[[ GIVEN RECORDS open ]]
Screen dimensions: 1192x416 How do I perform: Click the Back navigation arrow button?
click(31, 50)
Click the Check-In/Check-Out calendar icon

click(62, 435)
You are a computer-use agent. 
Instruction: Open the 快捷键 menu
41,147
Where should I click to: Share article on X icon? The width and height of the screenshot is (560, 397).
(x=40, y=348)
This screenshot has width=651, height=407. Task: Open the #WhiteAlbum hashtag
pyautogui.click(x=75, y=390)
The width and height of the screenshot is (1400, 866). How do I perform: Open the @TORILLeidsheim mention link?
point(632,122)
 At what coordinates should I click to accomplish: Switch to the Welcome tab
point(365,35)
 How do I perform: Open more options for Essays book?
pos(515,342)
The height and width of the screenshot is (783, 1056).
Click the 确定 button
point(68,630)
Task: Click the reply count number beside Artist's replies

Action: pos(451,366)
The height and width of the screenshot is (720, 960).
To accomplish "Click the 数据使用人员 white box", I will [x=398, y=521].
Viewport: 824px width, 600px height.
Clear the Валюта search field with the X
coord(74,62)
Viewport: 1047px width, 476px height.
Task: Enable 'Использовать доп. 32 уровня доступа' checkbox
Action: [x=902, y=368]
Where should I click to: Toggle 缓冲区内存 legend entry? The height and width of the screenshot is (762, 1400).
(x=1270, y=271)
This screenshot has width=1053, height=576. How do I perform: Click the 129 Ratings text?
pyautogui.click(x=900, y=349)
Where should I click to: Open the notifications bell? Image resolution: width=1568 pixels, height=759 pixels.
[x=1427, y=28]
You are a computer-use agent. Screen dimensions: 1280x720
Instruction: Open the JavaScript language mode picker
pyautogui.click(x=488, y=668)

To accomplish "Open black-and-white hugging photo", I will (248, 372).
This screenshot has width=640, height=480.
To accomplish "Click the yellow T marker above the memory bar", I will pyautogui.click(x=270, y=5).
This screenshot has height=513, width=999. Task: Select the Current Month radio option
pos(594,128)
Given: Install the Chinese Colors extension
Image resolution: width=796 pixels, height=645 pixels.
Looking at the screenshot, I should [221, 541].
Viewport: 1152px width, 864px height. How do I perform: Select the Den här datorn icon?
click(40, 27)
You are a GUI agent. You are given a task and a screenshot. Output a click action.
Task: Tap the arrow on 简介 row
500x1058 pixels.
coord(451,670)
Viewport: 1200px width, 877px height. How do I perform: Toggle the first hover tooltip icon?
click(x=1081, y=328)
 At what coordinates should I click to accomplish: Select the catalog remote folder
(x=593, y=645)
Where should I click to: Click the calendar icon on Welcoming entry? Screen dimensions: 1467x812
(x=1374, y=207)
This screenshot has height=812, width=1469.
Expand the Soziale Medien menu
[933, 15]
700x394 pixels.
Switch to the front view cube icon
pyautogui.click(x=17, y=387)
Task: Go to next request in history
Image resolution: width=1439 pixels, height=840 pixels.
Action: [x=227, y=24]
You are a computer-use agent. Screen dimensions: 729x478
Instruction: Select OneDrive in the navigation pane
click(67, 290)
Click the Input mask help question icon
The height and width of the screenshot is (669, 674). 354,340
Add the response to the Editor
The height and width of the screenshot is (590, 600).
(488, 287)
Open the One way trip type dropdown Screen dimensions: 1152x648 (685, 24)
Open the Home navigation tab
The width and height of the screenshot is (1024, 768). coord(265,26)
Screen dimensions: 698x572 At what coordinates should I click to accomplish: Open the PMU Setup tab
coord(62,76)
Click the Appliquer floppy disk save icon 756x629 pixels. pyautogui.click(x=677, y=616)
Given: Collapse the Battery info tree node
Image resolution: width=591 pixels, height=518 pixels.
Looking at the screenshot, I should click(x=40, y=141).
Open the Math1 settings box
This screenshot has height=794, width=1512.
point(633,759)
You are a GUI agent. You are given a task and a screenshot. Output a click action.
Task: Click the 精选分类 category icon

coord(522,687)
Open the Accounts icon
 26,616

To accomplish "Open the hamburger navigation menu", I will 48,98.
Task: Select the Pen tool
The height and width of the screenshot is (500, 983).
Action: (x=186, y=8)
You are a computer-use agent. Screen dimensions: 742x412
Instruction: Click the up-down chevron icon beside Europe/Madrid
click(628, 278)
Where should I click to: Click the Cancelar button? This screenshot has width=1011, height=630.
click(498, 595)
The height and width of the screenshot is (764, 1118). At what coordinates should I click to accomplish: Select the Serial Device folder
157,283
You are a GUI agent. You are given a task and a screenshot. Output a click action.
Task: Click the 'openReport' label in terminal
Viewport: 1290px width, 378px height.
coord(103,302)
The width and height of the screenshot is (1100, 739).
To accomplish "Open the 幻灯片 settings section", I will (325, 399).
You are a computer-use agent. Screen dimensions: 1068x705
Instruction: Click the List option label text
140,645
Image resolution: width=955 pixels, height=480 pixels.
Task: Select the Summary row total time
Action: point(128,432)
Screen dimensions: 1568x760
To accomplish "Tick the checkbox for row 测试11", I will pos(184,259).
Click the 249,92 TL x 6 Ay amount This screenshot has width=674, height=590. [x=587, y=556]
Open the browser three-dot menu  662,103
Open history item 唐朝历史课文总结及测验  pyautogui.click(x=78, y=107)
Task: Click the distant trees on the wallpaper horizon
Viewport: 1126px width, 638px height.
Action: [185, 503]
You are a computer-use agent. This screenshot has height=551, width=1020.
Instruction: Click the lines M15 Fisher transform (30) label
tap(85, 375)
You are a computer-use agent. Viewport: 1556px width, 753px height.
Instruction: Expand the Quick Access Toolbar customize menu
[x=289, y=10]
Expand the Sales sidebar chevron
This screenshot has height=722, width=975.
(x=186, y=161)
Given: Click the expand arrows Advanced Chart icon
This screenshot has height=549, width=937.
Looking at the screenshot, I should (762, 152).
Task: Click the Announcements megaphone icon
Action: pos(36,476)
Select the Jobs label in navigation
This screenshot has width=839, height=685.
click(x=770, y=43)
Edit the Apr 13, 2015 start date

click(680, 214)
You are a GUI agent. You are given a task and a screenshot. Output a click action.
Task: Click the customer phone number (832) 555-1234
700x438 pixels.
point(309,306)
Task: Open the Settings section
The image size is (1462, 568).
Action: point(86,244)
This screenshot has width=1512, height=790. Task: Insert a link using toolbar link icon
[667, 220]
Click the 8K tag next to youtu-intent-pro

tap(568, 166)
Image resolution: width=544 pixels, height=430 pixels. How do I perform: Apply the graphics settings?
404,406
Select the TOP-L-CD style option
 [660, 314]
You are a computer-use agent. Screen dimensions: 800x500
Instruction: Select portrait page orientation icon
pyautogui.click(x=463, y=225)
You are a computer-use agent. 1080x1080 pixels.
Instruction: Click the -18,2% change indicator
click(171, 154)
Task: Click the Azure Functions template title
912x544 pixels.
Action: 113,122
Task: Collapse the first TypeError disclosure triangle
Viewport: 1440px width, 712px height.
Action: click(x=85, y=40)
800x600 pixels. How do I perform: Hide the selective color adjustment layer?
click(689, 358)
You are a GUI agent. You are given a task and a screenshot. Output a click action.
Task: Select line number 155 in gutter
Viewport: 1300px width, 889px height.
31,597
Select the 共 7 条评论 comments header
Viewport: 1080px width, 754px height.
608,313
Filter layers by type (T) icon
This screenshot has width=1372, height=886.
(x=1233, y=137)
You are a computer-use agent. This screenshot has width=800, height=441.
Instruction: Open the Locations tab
[[ GIVEN RECORDS closed ]]
EXERCISE OBJECTIVE = Print each entry exactly as it appears above.

SOLUTION TO THE EXERCISE =
Screen dimensions: 1192x416 How do I perform: Click the Back navigation arrow button?
click(31, 50)
Click the Check-In/Check-Out calendar icon

click(62, 435)
You are a computer-use agent. 
Instruction: Open the 快捷键 menu
41,147
Where should I click to: Share article on X icon? The width and height of the screenshot is (560, 397).
(x=40, y=348)
This screenshot has width=651, height=407. Task: Open the #WhiteAlbum hashtag
pyautogui.click(x=75, y=390)
The width and height of the screenshot is (1400, 866). How do I perform: Open the @TORILLeidsheim mention link?
point(632,122)
 At what coordinates should I click to accomplish: Switch to the Welcome tab
point(365,35)
 How do I perform: Open more options for Essays book?
pos(515,342)
The height and width of the screenshot is (783, 1056).
Click the 确定 button
point(68,630)
Task: Click the reply count number beside Artist's replies

Action: pos(451,366)
The height and width of the screenshot is (720, 960).
To accomplish "Click the 数据使用人员 white box", I will [x=398, y=521].
Viewport: 824px width, 600px height.
Clear the Валюта search field with the X
coord(74,62)
Viewport: 1047px width, 476px height.
Task: Enable 'Использовать доп. 32 уровня доступа' checkbox
Action: [x=902, y=368]
Where should I click to: Toggle 缓冲区内存 legend entry? The height and width of the screenshot is (762, 1400).
(x=1270, y=271)
This screenshot has width=1053, height=576. How do I perform: Click the 129 Ratings text?
pyautogui.click(x=900, y=349)
Where should I click to: Open the notifications bell? Image resolution: width=1568 pixels, height=759 pixels.
[x=1427, y=28]
You are a computer-use agent. Screen dimensions: 1280x720
Instruction: Open the JavaScript language mode picker
pyautogui.click(x=488, y=668)

To accomplish "Open black-and-white hugging photo", I will (248, 372).
This screenshot has width=640, height=480.
To accomplish "Click the yellow T marker above the memory bar", I will pyautogui.click(x=270, y=5).
This screenshot has height=513, width=999. Task: Select the Current Month radio option
pos(594,128)
Given: Install the Chinese Colors extension
Image resolution: width=796 pixels, height=645 pixels.
Looking at the screenshot, I should [221, 541].
Viewport: 1152px width, 864px height. How do I perform: Select the Den här datorn icon?
click(40, 27)
You are a GUI agent. You are given a task and a screenshot. Output a click action.
Task: Tap the arrow on 简介 row
500x1058 pixels.
coord(451,670)
Viewport: 1200px width, 877px height. How do I perform: Toggle the first hover tooltip icon?
click(x=1081, y=328)
 At what coordinates should I click to accomplish: Select the catalog remote folder
(x=593, y=645)
Where should I click to: Click the calendar icon on Welcoming entry? Screen dimensions: 1467x812
(x=1374, y=207)
This screenshot has height=812, width=1469.
Expand the Soziale Medien menu
[933, 15]
700x394 pixels.
Switch to the front view cube icon
pyautogui.click(x=17, y=387)
Task: Go to next request in history
Image resolution: width=1439 pixels, height=840 pixels.
Action: [x=227, y=24]
You are a computer-use agent. Screen dimensions: 729x478
Instruction: Select OneDrive in the navigation pane
click(67, 290)
Click the Input mask help question icon
The height and width of the screenshot is (669, 674). 354,340
Add the response to the Editor
The height and width of the screenshot is (590, 600).
(488, 287)
Open the One way trip type dropdown Screen dimensions: 1152x648 (685, 24)
Open the Home navigation tab
The width and height of the screenshot is (1024, 768). coord(265,26)
Screen dimensions: 698x572 At what coordinates should I click to accomplish: Open the PMU Setup tab
coord(62,76)
Click the Appliquer floppy disk save icon 756x629 pixels. pyautogui.click(x=677, y=616)
Given: Collapse the Battery info tree node
Image resolution: width=591 pixels, height=518 pixels.
Looking at the screenshot, I should click(x=40, y=141).
Open the Math1 settings box
This screenshot has height=794, width=1512.
point(633,759)
You are a GUI agent. You are given a task and a screenshot. Output a click action.
Task: Click the 精选分类 category icon

coord(522,687)
Open the Accounts icon
 26,616

To accomplish "Open the hamburger navigation menu", I will 48,98.
Task: Select the Pen tool
The height and width of the screenshot is (500, 983).
Action: (x=186, y=8)
You are a computer-use agent. Screen dimensions: 742x412
Instruction: Click the up-down chevron icon beside Europe/Madrid
click(628, 278)
Where should I click to: Click the Cancelar button? This screenshot has width=1011, height=630.
click(498, 595)
The height and width of the screenshot is (764, 1118). At what coordinates should I click to accomplish: Select the Serial Device folder
157,283
You are a GUI agent. You are given a task and a screenshot. Output a click action.
Task: Click the 'openReport' label in terminal
Viewport: 1290px width, 378px height.
coord(103,302)
The width and height of the screenshot is (1100, 739).
To accomplish "Open the 幻灯片 settings section", I will (325, 399).
You are a computer-use agent. Screen dimensions: 1068x705
Instruction: Click the List option label text
140,645
Image resolution: width=955 pixels, height=480 pixels.
Task: Select the Summary row total time
Action: point(128,432)
Screen dimensions: 1568x760
To accomplish "Tick the checkbox for row 测试11", I will pos(184,259).
Click the 249,92 TL x 6 Ay amount This screenshot has width=674, height=590. [x=587, y=556]
Open the browser three-dot menu  662,103
Open history item 唐朝历史课文总结及测验  pyautogui.click(x=78, y=107)
Task: Click the distant trees on the wallpaper horizon
Viewport: 1126px width, 638px height.
Action: [185, 503]
You are a computer-use agent. This screenshot has height=551, width=1020.
Instruction: Click the lines M15 Fisher transform (30) label
tap(85, 375)
You are a computer-use agent. Viewport: 1556px width, 753px height.
Instruction: Expand the Quick Access Toolbar customize menu
[x=289, y=10]
Expand the Sales sidebar chevron
This screenshot has height=722, width=975.
(x=186, y=161)
Given: Click the expand arrows Advanced Chart icon
This screenshot has height=549, width=937.
Looking at the screenshot, I should (762, 152).
Task: Click the Announcements megaphone icon
Action: pos(36,476)
Select the Jobs label in navigation
This screenshot has width=839, height=685.
click(x=770, y=43)
Edit the Apr 13, 2015 start date

click(680, 214)
You are a GUI agent. You are given a task and a screenshot. Output a click action.
Task: Click the customer phone number (832) 555-1234
700x438 pixels.
point(309,306)
Task: Open the Settings section
The image size is (1462, 568).
Action: point(86,244)
This screenshot has width=1512, height=790. Task: Insert a link using toolbar link icon
[667, 220]
Click the 8K tag next to youtu-intent-pro

tap(568, 166)
Image resolution: width=544 pixels, height=430 pixels. How do I perform: Apply the graphics settings?
404,406
Select the TOP-L-CD style option
 [660, 314]
You are a computer-use agent. Screen dimensions: 800x500
Instruction: Select portrait page orientation icon
pyautogui.click(x=463, y=225)
You are a computer-use agent. 1080x1080 pixels.
Instruction: Click the -18,2% change indicator
click(171, 154)
Task: Click the Azure Functions template title
912x544 pixels.
Action: 113,122
Task: Collapse the first TypeError disclosure triangle
Viewport: 1440px width, 712px height.
Action: click(x=85, y=40)
800x600 pixels. How do I perform: Hide the selective color adjustment layer?
click(689, 358)
You are a GUI agent. You are given a task and a screenshot. Output a click action.
Task: Select line number 155 in gutter
Viewport: 1300px width, 889px height.
31,597
Select the 共 7 条评论 comments header
Viewport: 1080px width, 754px height.
608,313
Filter layers by type (T) icon
This screenshot has width=1372, height=886.
(x=1233, y=137)
You are a computer-use agent. This screenshot has width=800, height=441.
Instruction: Open the Locations tab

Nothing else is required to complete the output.